SINGAPORE: The Pfizer-BioNTech COVID-19 vaccine has been authorised by the Health Sciences Authority (HSA) to be used for children between 12 and 15 years old, said Health Minister Ong Ye Kung on Tuesday (May 18).
From Wednesday, those aged 40 to 44 years will also be invited to register for their vaccinations, Mr Ong added.
VACCINATION FOR THOSE AGED 12 TO 15 YEARS
The Pfizer-BioNTech COVID-19 vaccine was previously given only to those aged 16 years and above. It was granted interim authorisation by the HSA under the Pandemic Special Access Route in December last year. At that time, the data for children aged below 16 years was not yet available.
Speaking at a multi-ministry task force press conference, Mr Ong said on Tuesday that the expert committee on COVID-19 vaccination has also "weighed in with their endorsement" to use the vaccine for children aged 12 to 15 years.
"Both teams have assessed that the Pfizer-BioNTech COVID-19 vaccine demonstrated high efficacy and safety for this age group of 12 to 15 years old, which is consistent with what we have observed for the adult population," he added.
The Ministry of Health (MOH) will work with the Ministry of Education (MOE) on the vaccination programme for this school-going age group and provide further updates in due course, said the Health Ministry in a separate press release.
This is the first COVID-19 vaccine authorised for use in Singapore for this age group.
In its assessment, the expert committee on COVID-19 vaccination considered the safety, efficacy and tolerability of the vaccine, and the study design of clinical trials for this age group, MOH added.
“The data showed that the Pfizer-BioNTech COVID-19 vaccine demonstrated high efficacy consistent with that observed in the adult population,” MOH added.
“Its safety profile is also consistent with the known safety profile in the adult population and the standards set for other registered vaccines used in the immunisation against other diseases."
This follows MOE’s announcement on Sunday that all schools will move to home-based learning from Wednesday to the end of the term on May 28, after several primary school students tested positive for COVID-19. Many of the cases are linked to tuition centres.

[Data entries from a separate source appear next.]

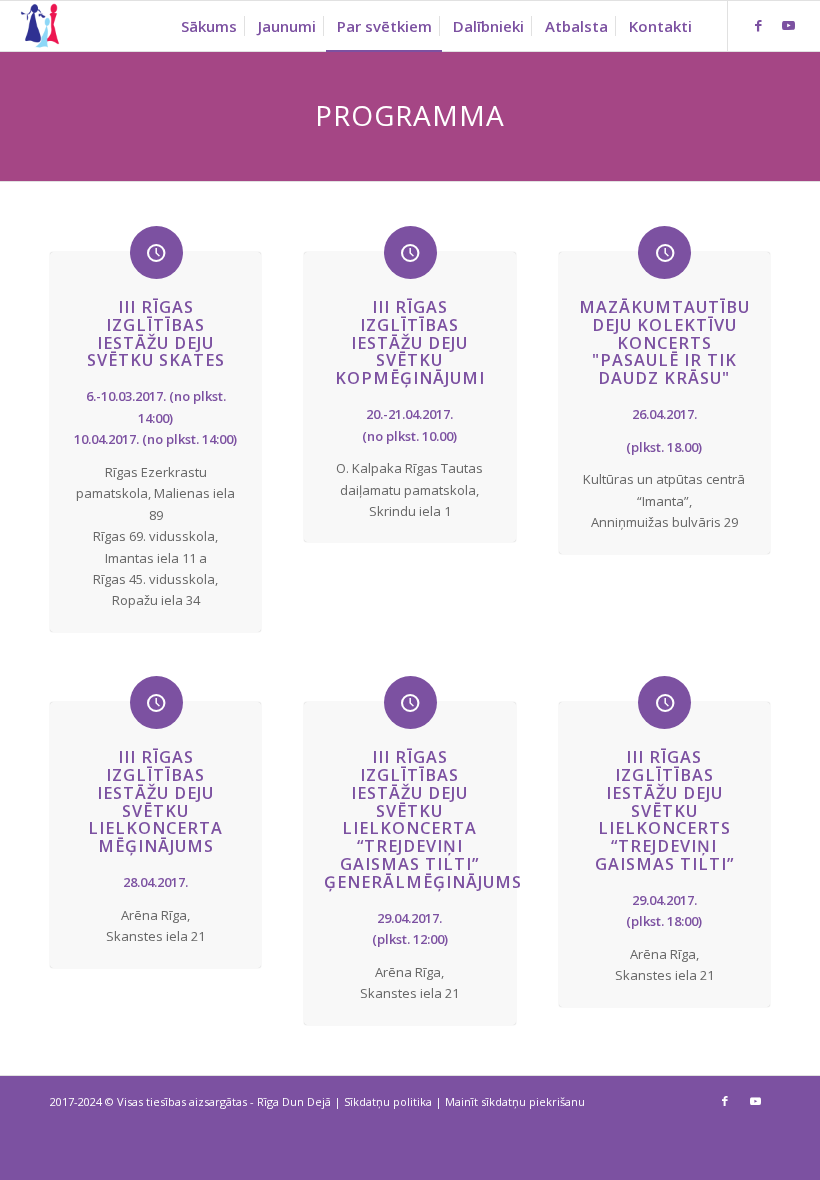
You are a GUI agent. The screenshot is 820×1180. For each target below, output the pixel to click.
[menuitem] (209, 26)
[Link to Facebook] (759, 25)
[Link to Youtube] (789, 25)
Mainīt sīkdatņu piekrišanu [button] (515, 1101)
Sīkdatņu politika (388, 1101)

In a separate press release on Tuesday, HSA said that Pfizer and BioNTech submitted an application to extend the use of the vaccine to those aged 12 to 15 years old.
HSA's review of the clinical data for this "subgroup" found that the Pfizer-BioNTech vaccine “induced a robust immune response” and demonstrated "high vaccine efficacy of 100 per cent".
"This vaccine efficacy was based on the ongoing Phase 3 clinical trial, which enrolled (more than) 2,000 participants aged 12 to 15 years,” HSA said.
"Based on the safety data available from a median follow-up duration of two months after vaccination, the overall safety profile of the vaccine in adolescents was comparable to that observed in adults."
The side effects noted in the trial included pain at the injection site, fatigue, headache, chills and fever, said HSA, adding that the side effects resolved on their own within a few days.
Pfizer and BioNTech will follow up on the safety and efficacy of the vaccine in the clinical study for up to two years to determine its full safety profile for this age group, said HSA. The authority will also continue to closely monitor the safety of the vaccine.
Responding to a question about how the B1617 variant appears to affect children more, MOH’s director of medical services Kenneth Mak noted that Singapore is seeing more infections in children this year compared to last year.
“It could very well be associated with viral variants of concern being more transmissible with higher viral loads. As a result of just that physical property - of these viral variants having a higher viral load - kids are also getting more infected,” he said.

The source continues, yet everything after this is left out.